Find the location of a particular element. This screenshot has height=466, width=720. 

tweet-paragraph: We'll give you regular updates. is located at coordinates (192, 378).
==
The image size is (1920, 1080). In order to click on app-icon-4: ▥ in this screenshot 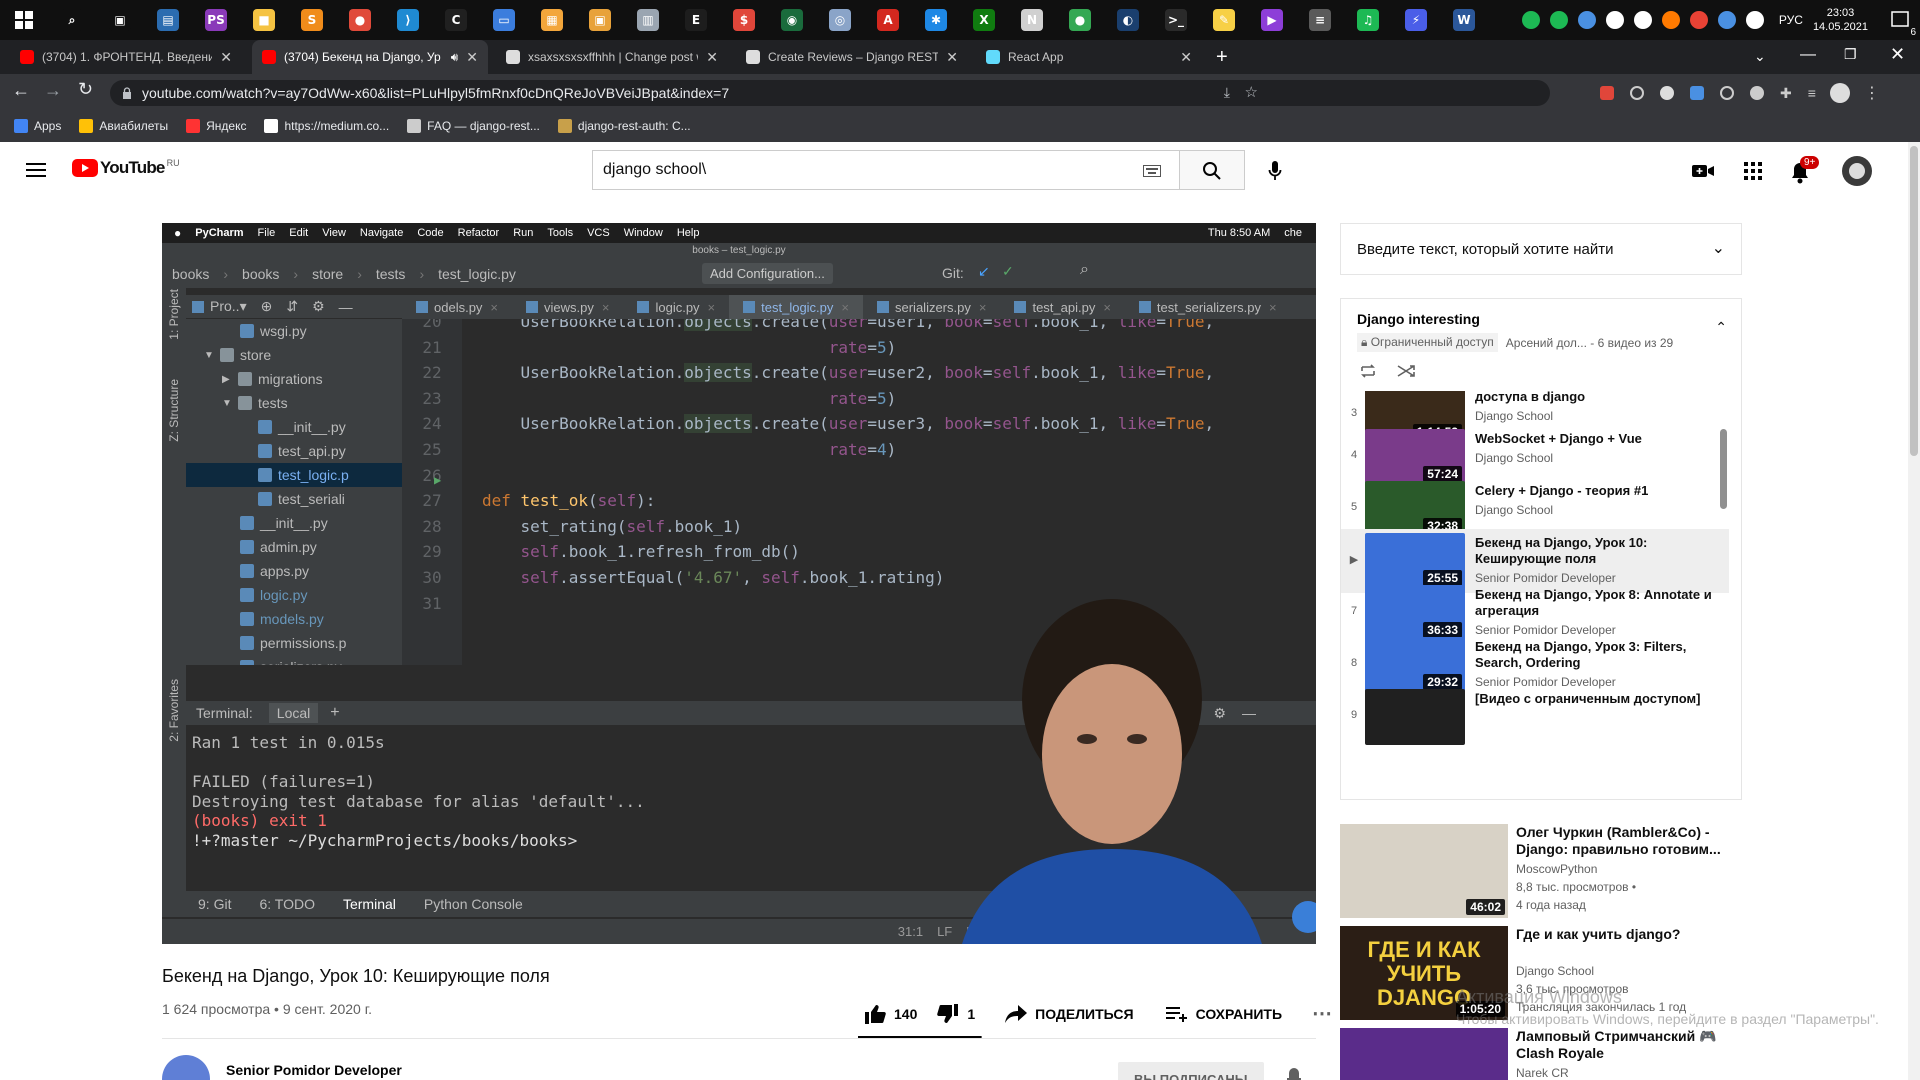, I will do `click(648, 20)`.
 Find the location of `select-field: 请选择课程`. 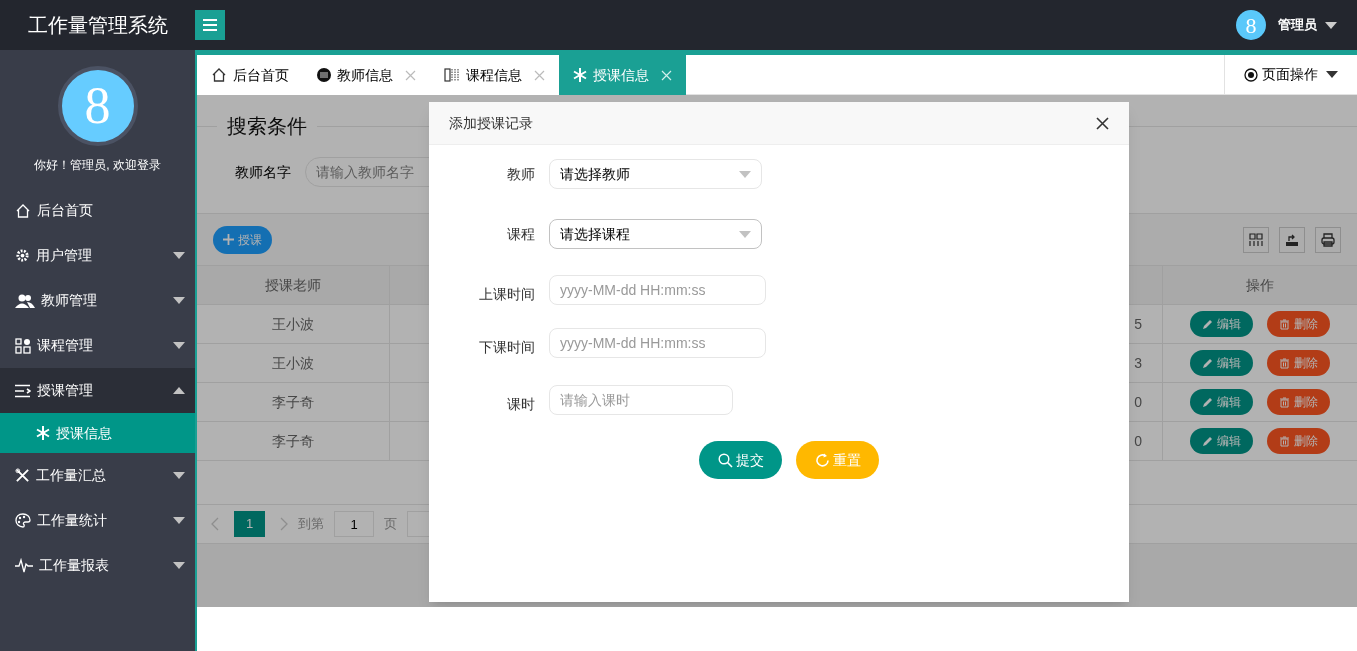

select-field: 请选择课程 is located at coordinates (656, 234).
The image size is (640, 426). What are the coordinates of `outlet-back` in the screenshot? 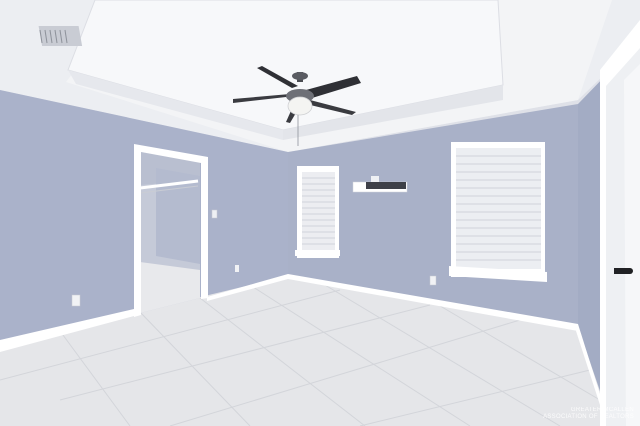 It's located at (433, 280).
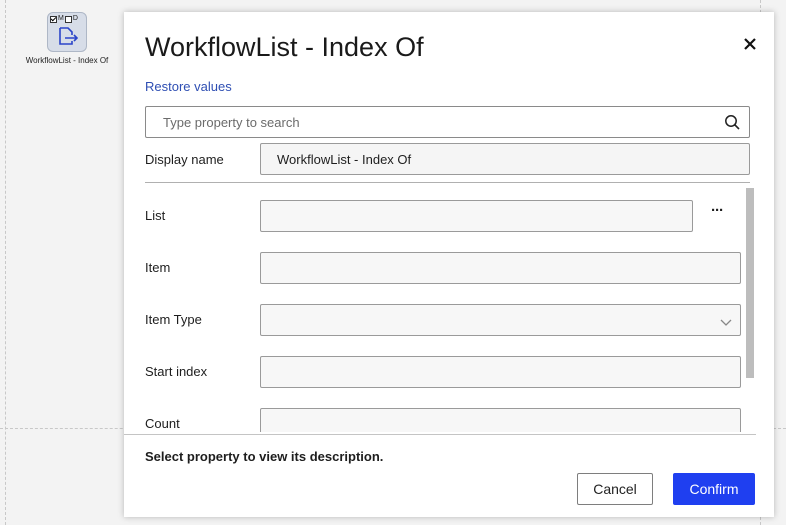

- **Work to complete**
Return, word for word, the material from the line with "Find the location of a" up to and including the line with "tweet-paragraph: We'll give".

- **Solution**
Find the location of a particular element. This screenshot has height=466, width=720. 

tweet-paragraph: We'll give you regular updates. is located at coordinates (192, 378).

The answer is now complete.